Exercise objective:
Repeat the records. Leave nothing out.

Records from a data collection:
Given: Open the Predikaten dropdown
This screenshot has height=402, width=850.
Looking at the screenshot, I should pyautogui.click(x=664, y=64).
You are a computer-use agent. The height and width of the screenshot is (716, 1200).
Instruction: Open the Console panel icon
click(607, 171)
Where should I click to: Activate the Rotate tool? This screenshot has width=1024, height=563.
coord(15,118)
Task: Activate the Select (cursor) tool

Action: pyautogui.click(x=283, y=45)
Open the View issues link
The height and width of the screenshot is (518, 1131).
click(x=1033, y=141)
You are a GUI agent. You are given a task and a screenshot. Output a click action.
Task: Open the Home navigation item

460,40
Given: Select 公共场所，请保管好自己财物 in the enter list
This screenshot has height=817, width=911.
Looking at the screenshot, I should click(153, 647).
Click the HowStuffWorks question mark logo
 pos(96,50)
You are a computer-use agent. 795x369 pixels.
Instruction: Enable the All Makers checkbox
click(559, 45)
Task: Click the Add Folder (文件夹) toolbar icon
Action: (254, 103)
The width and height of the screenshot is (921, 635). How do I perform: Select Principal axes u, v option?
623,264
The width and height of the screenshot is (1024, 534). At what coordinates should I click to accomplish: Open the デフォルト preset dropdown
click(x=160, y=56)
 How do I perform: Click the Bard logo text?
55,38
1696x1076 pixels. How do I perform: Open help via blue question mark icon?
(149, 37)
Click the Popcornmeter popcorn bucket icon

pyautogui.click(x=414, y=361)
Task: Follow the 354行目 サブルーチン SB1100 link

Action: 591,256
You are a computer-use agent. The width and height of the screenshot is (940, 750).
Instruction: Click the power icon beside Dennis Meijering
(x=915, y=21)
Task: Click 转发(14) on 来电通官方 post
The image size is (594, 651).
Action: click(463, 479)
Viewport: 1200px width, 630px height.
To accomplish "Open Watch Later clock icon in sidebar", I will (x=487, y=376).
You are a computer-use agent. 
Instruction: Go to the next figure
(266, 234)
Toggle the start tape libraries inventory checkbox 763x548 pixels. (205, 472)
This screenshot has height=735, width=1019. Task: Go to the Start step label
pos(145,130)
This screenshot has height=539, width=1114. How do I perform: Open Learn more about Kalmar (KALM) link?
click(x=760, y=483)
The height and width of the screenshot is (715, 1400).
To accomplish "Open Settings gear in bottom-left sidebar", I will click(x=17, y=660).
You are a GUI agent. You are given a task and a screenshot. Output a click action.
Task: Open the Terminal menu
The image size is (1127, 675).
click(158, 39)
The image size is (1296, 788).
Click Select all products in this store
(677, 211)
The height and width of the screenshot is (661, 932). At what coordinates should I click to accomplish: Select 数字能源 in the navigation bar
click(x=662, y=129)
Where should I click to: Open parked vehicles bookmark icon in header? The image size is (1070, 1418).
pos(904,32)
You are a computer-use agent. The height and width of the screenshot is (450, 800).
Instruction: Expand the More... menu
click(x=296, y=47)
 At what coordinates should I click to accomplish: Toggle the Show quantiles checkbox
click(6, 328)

Exercise output:
Given: Open the Predikaten dropdown
This screenshot has height=402, width=850.
Looking at the screenshot, I should pyautogui.click(x=664, y=64).
You are a computer-use agent. The height and width of the screenshot is (716, 1200).
Instruction: Open the Console panel icon
click(607, 171)
Where should I click to: Activate the Rotate tool? This screenshot has width=1024, height=563.
coord(15,118)
Task: Activate the Select (cursor) tool

Action: pyautogui.click(x=283, y=45)
Open the View issues link
The height and width of the screenshot is (518, 1131).
click(x=1033, y=141)
You are a GUI agent. You are given a task and a screenshot. Output a click action.
Task: Open the Home navigation item

460,40
Given: Select 公共场所，请保管好自己财物 in the enter list
This screenshot has height=817, width=911.
Looking at the screenshot, I should click(153, 647).
Click the HowStuffWorks question mark logo
 pos(96,50)
You are a computer-use agent. 795x369 pixels.
Instruction: Enable the All Makers checkbox
click(559, 45)
Task: Click the Add Folder (文件夹) toolbar icon
Action: (254, 103)
The width and height of the screenshot is (921, 635). How do I perform: Select Principal axes u, v option?
623,264
The width and height of the screenshot is (1024, 534). At what coordinates should I click to accomplish: Open the デフォルト preset dropdown
click(x=160, y=56)
 How do I perform: Click the Bard logo text?
55,38
1696x1076 pixels. How do I perform: Open help via blue question mark icon?
(149, 37)
Click the Popcornmeter popcorn bucket icon

pyautogui.click(x=414, y=361)
Task: Follow the 354行目 サブルーチン SB1100 link

Action: 591,256
You are a computer-use agent. The width and height of the screenshot is (940, 750).
Instruction: Click the power icon beside Dennis Meijering
(x=915, y=21)
Task: Click 转发(14) on 来电通官方 post
The image size is (594, 651).
Action: click(463, 479)
Viewport: 1200px width, 630px height.
To accomplish "Open Watch Later clock icon in sidebar", I will (x=487, y=376).
You are a computer-use agent. 
Instruction: Go to the next figure
(266, 234)
Toggle the start tape libraries inventory checkbox 763x548 pixels. (205, 472)
This screenshot has height=735, width=1019. Task: Go to the Start step label
pos(145,130)
This screenshot has height=539, width=1114. How do I perform: Open Learn more about Kalmar (KALM) link?
click(x=760, y=483)
The height and width of the screenshot is (715, 1400).
To accomplish "Open Settings gear in bottom-left sidebar", I will click(x=17, y=660).
You are a GUI agent. You are given a task and a screenshot. Output a click action.
Task: Open the Terminal menu
The image size is (1127, 675).
click(158, 39)
The image size is (1296, 788).
Click Select all products in this store
(677, 211)
The height and width of the screenshot is (661, 932). At what coordinates should I click to accomplish: Select 数字能源 in the navigation bar
click(x=662, y=129)
Where should I click to: Open parked vehicles bookmark icon in header? The image size is (1070, 1418).
pos(904,32)
You are a computer-use agent. The height and width of the screenshot is (450, 800).
Instruction: Expand the More... menu
click(x=296, y=47)
 At what coordinates should I click to accomplish: Toggle the Show quantiles checkbox
click(6, 328)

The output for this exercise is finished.